PROBLEM DETAILS
Down to the last line, the material below should be reproduced exactly.

EXTRACTED INFORMATION
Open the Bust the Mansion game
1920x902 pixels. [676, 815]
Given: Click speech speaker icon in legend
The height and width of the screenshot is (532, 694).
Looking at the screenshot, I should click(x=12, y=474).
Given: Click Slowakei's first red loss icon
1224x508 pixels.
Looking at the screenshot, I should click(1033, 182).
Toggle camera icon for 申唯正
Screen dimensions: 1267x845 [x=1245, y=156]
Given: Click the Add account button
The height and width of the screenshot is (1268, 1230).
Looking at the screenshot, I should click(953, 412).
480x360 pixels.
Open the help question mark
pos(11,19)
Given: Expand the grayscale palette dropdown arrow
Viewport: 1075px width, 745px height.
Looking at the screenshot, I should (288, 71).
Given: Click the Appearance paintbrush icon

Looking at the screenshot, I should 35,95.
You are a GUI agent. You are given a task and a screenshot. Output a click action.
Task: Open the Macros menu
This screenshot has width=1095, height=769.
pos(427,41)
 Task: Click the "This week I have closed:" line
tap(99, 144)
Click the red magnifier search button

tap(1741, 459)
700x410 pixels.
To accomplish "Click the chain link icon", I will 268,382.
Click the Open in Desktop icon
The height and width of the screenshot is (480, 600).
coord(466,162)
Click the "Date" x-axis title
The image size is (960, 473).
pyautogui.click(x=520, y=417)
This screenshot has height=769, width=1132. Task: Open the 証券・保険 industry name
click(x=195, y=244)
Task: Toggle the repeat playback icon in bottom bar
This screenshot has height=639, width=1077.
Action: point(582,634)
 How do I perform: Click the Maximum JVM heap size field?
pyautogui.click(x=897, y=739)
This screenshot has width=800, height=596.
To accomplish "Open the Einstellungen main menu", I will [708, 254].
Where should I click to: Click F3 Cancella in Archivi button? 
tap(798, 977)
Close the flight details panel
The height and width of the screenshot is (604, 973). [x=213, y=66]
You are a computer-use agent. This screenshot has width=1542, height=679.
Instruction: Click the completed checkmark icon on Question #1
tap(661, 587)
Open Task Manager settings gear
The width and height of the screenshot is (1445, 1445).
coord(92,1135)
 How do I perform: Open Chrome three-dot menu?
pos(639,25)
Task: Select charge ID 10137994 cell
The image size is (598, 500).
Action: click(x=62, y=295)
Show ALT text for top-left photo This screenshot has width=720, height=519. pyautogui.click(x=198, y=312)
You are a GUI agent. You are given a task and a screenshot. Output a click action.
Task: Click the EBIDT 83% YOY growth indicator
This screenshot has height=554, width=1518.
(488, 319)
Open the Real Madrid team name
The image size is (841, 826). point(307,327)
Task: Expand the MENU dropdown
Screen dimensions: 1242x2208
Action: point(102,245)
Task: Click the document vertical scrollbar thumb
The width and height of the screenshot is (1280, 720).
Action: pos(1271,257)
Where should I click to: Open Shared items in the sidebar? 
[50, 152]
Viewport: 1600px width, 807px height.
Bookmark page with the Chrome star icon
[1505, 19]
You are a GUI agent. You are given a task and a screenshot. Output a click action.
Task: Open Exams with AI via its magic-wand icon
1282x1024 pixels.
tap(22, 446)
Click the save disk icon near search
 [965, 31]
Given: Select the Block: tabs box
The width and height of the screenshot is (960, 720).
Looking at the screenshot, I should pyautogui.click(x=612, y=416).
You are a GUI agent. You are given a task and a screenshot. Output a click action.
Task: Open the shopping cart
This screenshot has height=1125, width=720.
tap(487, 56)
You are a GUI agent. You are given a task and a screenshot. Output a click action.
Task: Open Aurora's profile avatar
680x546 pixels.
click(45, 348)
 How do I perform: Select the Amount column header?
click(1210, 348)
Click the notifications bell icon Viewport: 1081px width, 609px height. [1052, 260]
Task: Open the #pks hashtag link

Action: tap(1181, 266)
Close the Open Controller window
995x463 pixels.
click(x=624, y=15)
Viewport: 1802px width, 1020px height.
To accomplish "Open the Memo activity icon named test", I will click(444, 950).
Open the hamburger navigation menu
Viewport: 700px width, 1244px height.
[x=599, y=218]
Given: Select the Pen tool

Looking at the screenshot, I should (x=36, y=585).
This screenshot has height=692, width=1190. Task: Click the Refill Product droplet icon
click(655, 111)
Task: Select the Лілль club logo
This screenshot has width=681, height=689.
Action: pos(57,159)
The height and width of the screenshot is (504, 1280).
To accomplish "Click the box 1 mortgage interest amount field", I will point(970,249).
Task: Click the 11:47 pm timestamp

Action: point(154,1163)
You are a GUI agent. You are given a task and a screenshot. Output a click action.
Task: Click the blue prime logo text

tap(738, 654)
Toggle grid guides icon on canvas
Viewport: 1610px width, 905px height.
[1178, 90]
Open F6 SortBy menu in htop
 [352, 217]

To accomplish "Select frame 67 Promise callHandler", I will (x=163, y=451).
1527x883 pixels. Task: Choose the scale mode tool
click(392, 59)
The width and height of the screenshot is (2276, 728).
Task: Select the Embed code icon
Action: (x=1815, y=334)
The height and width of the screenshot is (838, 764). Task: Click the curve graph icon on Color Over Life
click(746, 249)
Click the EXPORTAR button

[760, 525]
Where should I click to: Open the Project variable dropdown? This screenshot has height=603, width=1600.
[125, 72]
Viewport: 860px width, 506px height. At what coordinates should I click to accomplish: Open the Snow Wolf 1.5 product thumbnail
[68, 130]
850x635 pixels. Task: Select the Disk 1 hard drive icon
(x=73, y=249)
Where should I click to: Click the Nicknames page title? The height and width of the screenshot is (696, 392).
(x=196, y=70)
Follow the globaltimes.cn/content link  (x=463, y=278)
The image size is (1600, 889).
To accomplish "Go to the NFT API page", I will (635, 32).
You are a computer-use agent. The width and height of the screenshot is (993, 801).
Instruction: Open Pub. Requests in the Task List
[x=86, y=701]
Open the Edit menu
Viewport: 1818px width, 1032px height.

YOUR SOLUTION
Open the Bust the Mansion game
1920x902 pixels. [676, 815]
Given: Click speech speaker icon in legend
The height and width of the screenshot is (532, 694).
Looking at the screenshot, I should click(x=12, y=474).
Given: Click Slowakei's first red loss icon
1224x508 pixels.
Looking at the screenshot, I should click(1033, 182).
Toggle camera icon for 申唯正
Screen dimensions: 1267x845 [x=1245, y=156]
Given: Click the Add account button
The height and width of the screenshot is (1268, 1230).
Looking at the screenshot, I should click(953, 412).
480x360 pixels.
Open the help question mark
pos(11,19)
Given: Expand the grayscale palette dropdown arrow
Viewport: 1075px width, 745px height.
Looking at the screenshot, I should (288, 71).
Given: Click the Appearance paintbrush icon

Looking at the screenshot, I should 35,95.
You are a GUI agent. You are given a task and a screenshot. Output a click action.
Task: Open the Macros menu
This screenshot has width=1095, height=769.
pos(427,41)
 Task: Click the "This week I have closed:" line
tap(99, 144)
Click the red magnifier search button

tap(1741, 459)
700x410 pixels.
To accomplish "Click the chain link icon", I will 268,382.
Click the Open in Desktop icon
The height and width of the screenshot is (480, 600).
coord(466,162)
Click the "Date" x-axis title
The image size is (960, 473).
pyautogui.click(x=520, y=417)
This screenshot has height=769, width=1132. Task: Open the 証券・保険 industry name
click(x=195, y=244)
Task: Toggle the repeat playback icon in bottom bar
This screenshot has height=639, width=1077.
Action: point(582,634)
 How do I perform: Click the Maximum JVM heap size field?
pyautogui.click(x=897, y=739)
This screenshot has width=800, height=596.
To accomplish "Open the Einstellungen main menu", I will [708, 254].
Where should I click to: Click F3 Cancella in Archivi button? 
tap(798, 977)
Close the flight details panel
The height and width of the screenshot is (604, 973). [x=213, y=66]
You are a computer-use agent. This screenshot has width=1542, height=679.
Instruction: Click the completed checkmark icon on Question #1
tap(661, 587)
Open Task Manager settings gear
The width and height of the screenshot is (1445, 1445).
coord(92,1135)
 How do I perform: Open Chrome three-dot menu?
pos(639,25)
Task: Select charge ID 10137994 cell
The image size is (598, 500).
Action: click(x=62, y=295)
Show ALT text for top-left photo This screenshot has width=720, height=519. pyautogui.click(x=198, y=312)
You are a GUI agent. You are given a task and a screenshot. Output a click action.
Task: Click the EBIDT 83% YOY growth indicator
This screenshot has height=554, width=1518.
(488, 319)
Open the Real Madrid team name
The image size is (841, 826). point(307,327)
Task: Expand the MENU dropdown
Screen dimensions: 1242x2208
Action: point(102,245)
Task: Click the document vertical scrollbar thumb
The width and height of the screenshot is (1280, 720).
Action: pos(1271,257)
Where should I click to: Open Shared items in the sidebar? 
[50, 152]
Viewport: 1600px width, 807px height.
Bookmark page with the Chrome star icon
[1505, 19]
You are a GUI agent. You are given a task and a screenshot. Output a click action.
Task: Open Exams with AI via its magic-wand icon
1282x1024 pixels.
tap(22, 446)
Click the save disk icon near search
 [965, 31]
Given: Select the Block: tabs box
The width and height of the screenshot is (960, 720).
Looking at the screenshot, I should pyautogui.click(x=612, y=416).
You are a GUI agent. You are given a task and a screenshot. Output a click action.
Task: Open the shopping cart
This screenshot has height=1125, width=720.
tap(487, 56)
You are a GUI agent. You are given a task and a screenshot. Output a click action.
Task: Open Aurora's profile avatar
680x546 pixels.
click(45, 348)
 How do I perform: Select the Amount column header?
click(1210, 348)
Click the notifications bell icon Viewport: 1081px width, 609px height. [1052, 260]
Task: Open the #pks hashtag link

Action: tap(1181, 266)
Close the Open Controller window
995x463 pixels.
click(x=624, y=15)
Viewport: 1802px width, 1020px height.
To accomplish "Open the Memo activity icon named test", I will click(444, 950).
Open the hamburger navigation menu
Viewport: 700px width, 1244px height.
[x=599, y=218]
Given: Select the Pen tool

Looking at the screenshot, I should (x=36, y=585).
This screenshot has height=692, width=1190. Task: Click the Refill Product droplet icon
click(655, 111)
Task: Select the Лілль club logo
This screenshot has width=681, height=689.
Action: pos(57,159)
The height and width of the screenshot is (504, 1280).
To accomplish "Click the box 1 mortgage interest amount field", I will point(970,249).
Task: Click the 11:47 pm timestamp

Action: point(154,1163)
You are a GUI agent. You are given a task and a screenshot. Output a click action.
Task: Click the blue prime logo text

tap(738, 654)
Toggle grid guides icon on canvas
Viewport: 1610px width, 905px height.
[1178, 90]
Open F6 SortBy menu in htop
 [352, 217]

To accomplish "Select frame 67 Promise callHandler", I will (x=163, y=451).
1527x883 pixels. Task: Choose the scale mode tool
click(392, 59)
The width and height of the screenshot is (2276, 728).
Task: Select the Embed code icon
Action: (x=1815, y=334)
The height and width of the screenshot is (838, 764). Task: Click the curve graph icon on Color Over Life
click(746, 249)
Click the EXPORTAR button

[760, 525]
Where should I click to: Open the Project variable dropdown? This screenshot has height=603, width=1600.
[125, 72]
Viewport: 860px width, 506px height. At what coordinates should I click to accomplish: Open the Snow Wolf 1.5 product thumbnail
[68, 130]
850x635 pixels. Task: Select the Disk 1 hard drive icon
(x=73, y=249)
Where should I click to: Click the Nicknames page title? The height and width of the screenshot is (696, 392).
(x=196, y=70)
Follow the globaltimes.cn/content link  (x=463, y=278)
The image size is (1600, 889).
To accomplish "Go to the NFT API page", I will (635, 32).
You are a computer-use agent. The width and height of the screenshot is (993, 801).
Instruction: Open Pub. Requests in the Task List
[x=86, y=701]
Open the Edit menu
Viewport: 1818px width, 1032px height.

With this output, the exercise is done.